As the first paper in this DLP series on ‘the politics of evaluation’ suggested, when it comes to monitoring and evaluation practice, the same practices tend to apply. Despite the strength of evidence of the value of a ‘mixed methods’ approach to evaluation for social change – and for many of the reasons highlighted in du Toit’s critique of the EBP discourse (the desire for simple ‘take-home’ advice, institutional incentives, the emphasis on experimental evidence) – monitoring and evaluation practice remains focused on short-term results, narrow interpretations of value-for-money and an overemphasis on the value of experimental evidence.

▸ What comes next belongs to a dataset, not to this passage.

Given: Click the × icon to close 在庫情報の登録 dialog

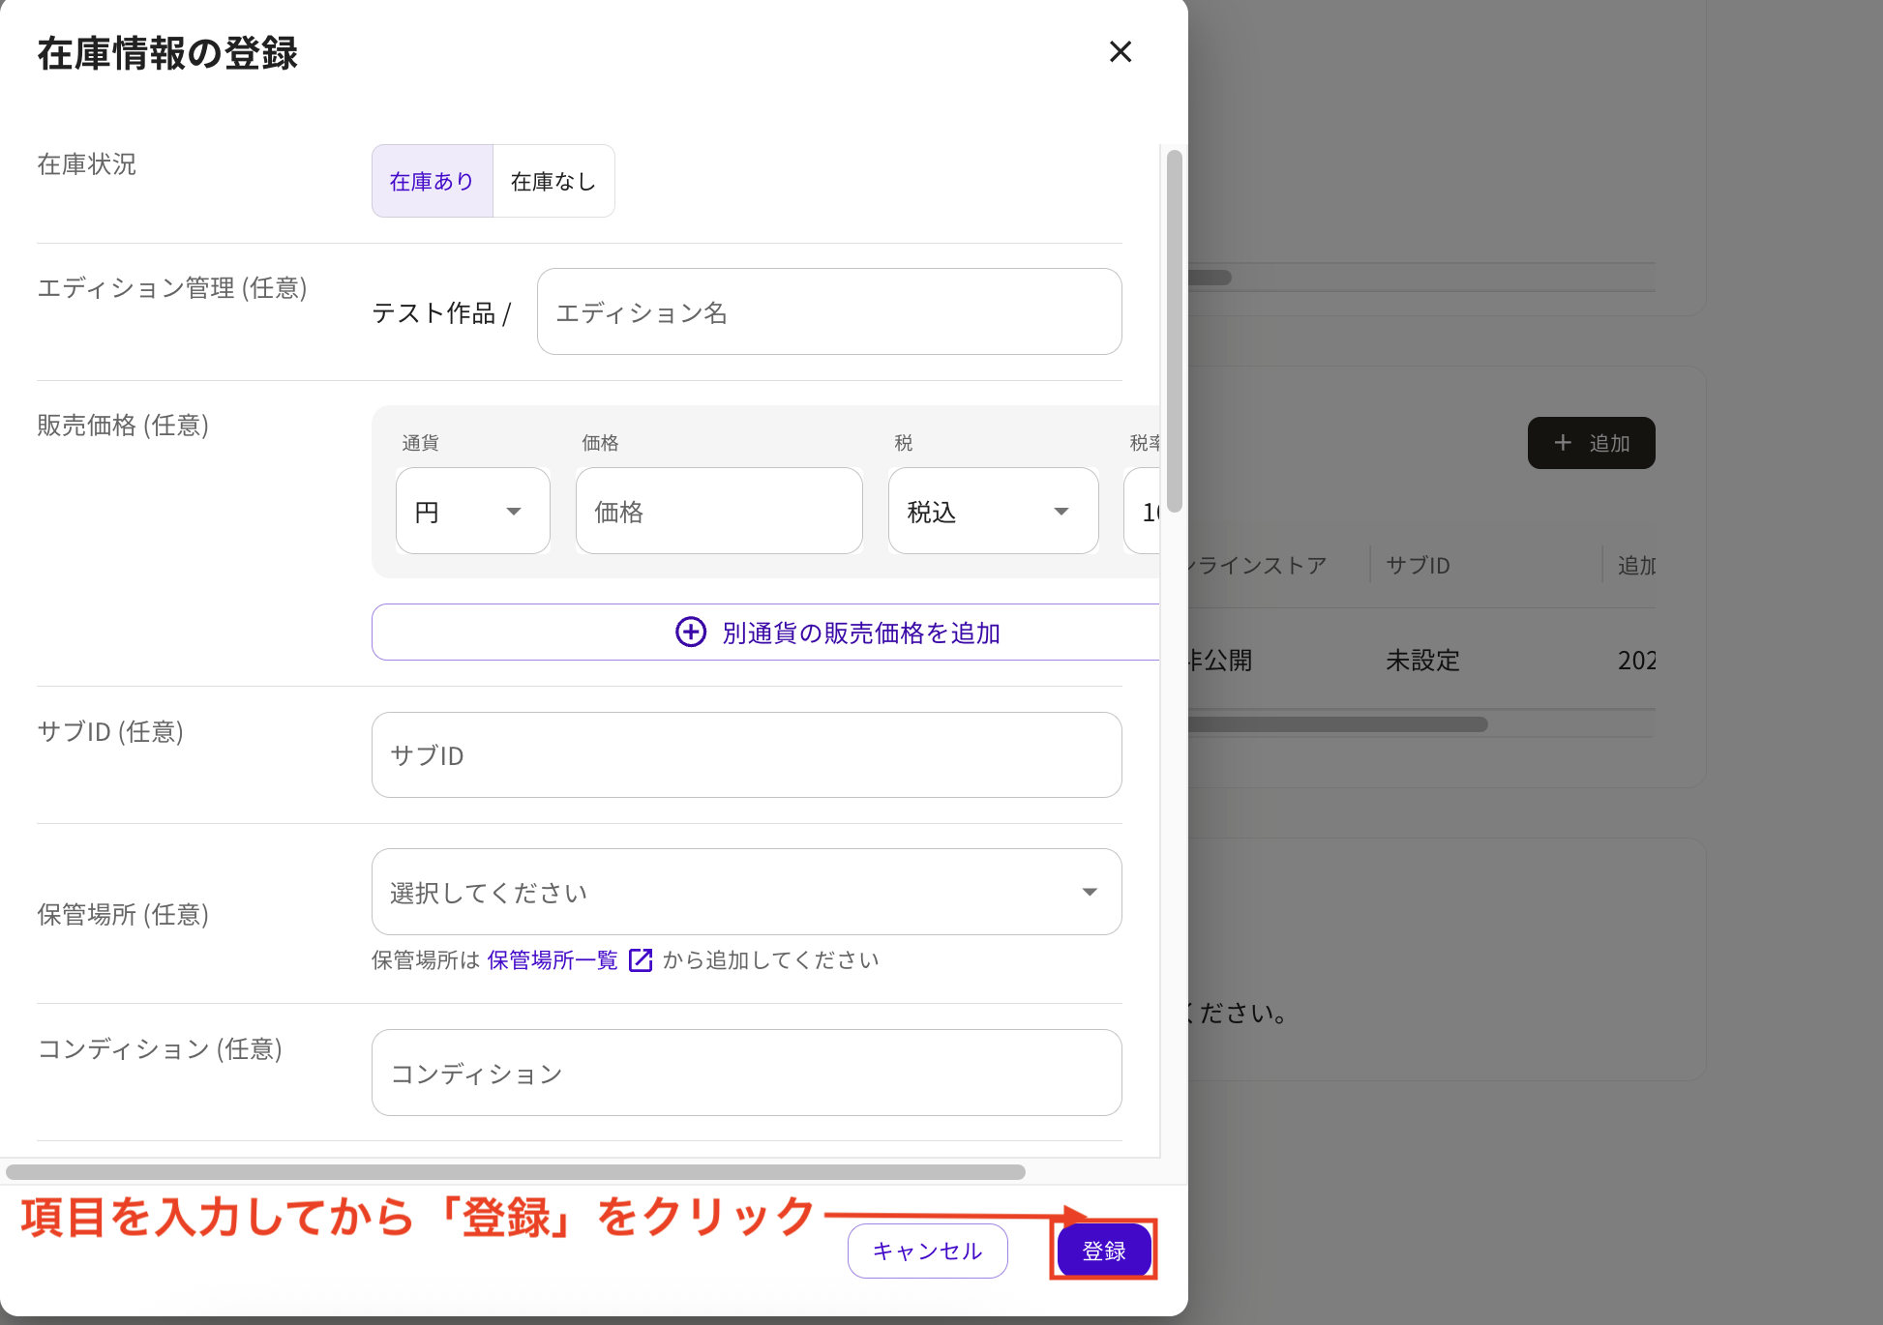Looking at the screenshot, I should point(1121,52).
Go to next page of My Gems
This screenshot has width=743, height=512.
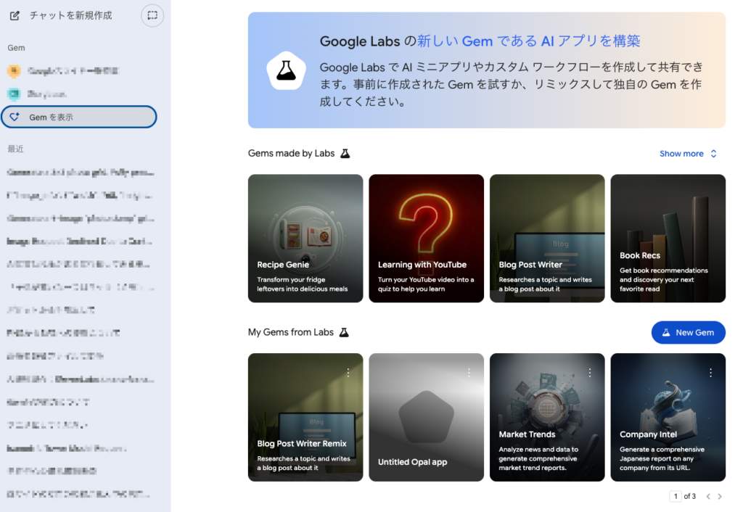[x=720, y=497]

It seems that we are on the frontier of a narrative shift: between a technical, rational, and scientific approach to development, and a recognition that politics matters; that poverty reduction is not a technical problem but requires significant social change, and that this social change is, and must be, both political and locally led. But how does monitoring and evaluation practice and the use of evidence in policy-making reflect and react to these shifting explanatory frameworks? And, what can programs that are operating in this newly emerging niche of policy – focused on the politics of social change – do about it?
How can these programs and their evaluators navigate the narrow and tricky path between the pressure to meet existing evaluation and reporting requirements, on the one hand, and the desire to build a strong evidence-base to support the assertion that ‘working politically’ can produce stable and positive long-term development outcomes, on the other? How can they both remain engaged with the dominant value-for-money and results-oriented paradigms, and also push for the space necessary to test and validate the new and evolving ways of ‘thinking and working politically’? And what can donors and other development organisations do to support this?
This, the second paper in DLP’s series on ‘the politics of evaluation’, draws on the experience of the organisations that participated in the DLP ‘Politics Matters’ workshops, (all of which have a number of programs that are ‘working politically’) to offer some answers to these and other questions and to suggest some areas for further exploration.